1dates = ["03/15/2025", "12/01/2024", "07/04/2026", "01/31/2025"]
2reformatted_dates = []
3# your code here

Answer:

dates = ["03/15/2025", "12/01/2024", "07/04/2026", "01/31/2025"]
reformatted_dates = []
for date in dates:
    month, day, year = date.split("/")
    new_date = f"{year}-{month}-{day}"
    reformatted_dates.append(new_date)
    print(f"{date} -> {new_date}")

Output:

03/15/2025 -> 2025-03-15
12/01/2024 -> 2024-12-01
07/04/2026 -> 2026-07-04
01/31/2025 -> 2025-01-31

Key ideas: .split("/") with unpacking to get the three parts, f-string to reassemble in a different order.
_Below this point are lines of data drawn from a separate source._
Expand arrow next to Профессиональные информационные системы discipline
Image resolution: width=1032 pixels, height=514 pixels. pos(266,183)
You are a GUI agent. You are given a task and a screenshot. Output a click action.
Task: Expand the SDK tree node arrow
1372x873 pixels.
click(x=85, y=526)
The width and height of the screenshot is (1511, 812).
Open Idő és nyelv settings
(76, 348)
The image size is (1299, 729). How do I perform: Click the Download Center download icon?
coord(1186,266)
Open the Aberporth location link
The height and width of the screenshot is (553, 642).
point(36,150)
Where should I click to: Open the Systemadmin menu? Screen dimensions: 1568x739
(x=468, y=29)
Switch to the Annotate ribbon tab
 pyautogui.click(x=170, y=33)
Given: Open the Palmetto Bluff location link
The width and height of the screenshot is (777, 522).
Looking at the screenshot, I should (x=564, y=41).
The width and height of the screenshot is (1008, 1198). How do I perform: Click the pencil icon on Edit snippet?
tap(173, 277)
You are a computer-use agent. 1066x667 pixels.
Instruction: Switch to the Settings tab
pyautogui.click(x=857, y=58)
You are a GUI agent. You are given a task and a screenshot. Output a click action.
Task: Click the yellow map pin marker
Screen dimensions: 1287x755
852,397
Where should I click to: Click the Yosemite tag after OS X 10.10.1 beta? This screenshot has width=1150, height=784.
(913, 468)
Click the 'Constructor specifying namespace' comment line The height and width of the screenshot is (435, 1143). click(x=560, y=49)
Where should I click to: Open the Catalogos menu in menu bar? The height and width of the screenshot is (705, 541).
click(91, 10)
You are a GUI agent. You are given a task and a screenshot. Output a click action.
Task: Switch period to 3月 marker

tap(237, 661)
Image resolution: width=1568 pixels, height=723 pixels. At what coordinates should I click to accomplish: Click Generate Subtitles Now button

This is a very common real-world task!

Problem 6: Clean messy CSV and produce a formatted table#

You receive a messy CSV string. The header row tells you the columns. There are extra spaces everywhere. Parse it, clean it, and print a neatly formatted table where each row looks like: "{name:<10} {department:<6} ${salary:>10,.2f}".

Hint: inside f-string braces, <10 means left-align in 10 characters, >10 means right-align in 10 characters, and ,.2f adds commas to a number with 2 decimal places.

1csv_data = " Name , Dept , Salary \n Joel , INST , 85000 \n Sarah , CMSC , 92000 \n Rony , INST , 78000 \n Pat , INFO , 88500 "
2# your code here

Answer:

csv_data = " Name , Dept , Salary \n Joel , INST , 85000 \n Sarah , CMSC , 92000 \n Rony , INST , 78000 \n Pat , INFO , 88500 "
rows = csv_data.split("\n")

# print header
print(f"{'Name':<10} {'Dept':<6} {'Salary':>12}")
print("-" * 30)

# skip header row (index 0), process data rows
for row in rows[1:]:
    parts = row.split(",")
    name = parts[0].strip()
    dept = parts[1].strip()
    salary = float(parts[2].strip())
    print(f"{name:<10} {dept:<6} ${salary:>10,.2f}")

Output:

Name       Dept   Salary
------------------------------
Joel       INST    $85,000.00
Sarah      CMSC    $92,000.00
Rony       INST    $78,000.00
Pat        INFO    $88,500.00

Key ideas: .split("\n") to get rows, .split(",") to get columns, .strip() on every piece, float() to convert salary, f-string alignment specifiers (<, >) and ,.2f for comma-formatted currency. This problem brings together everything: parsing, cleaning, and formatting.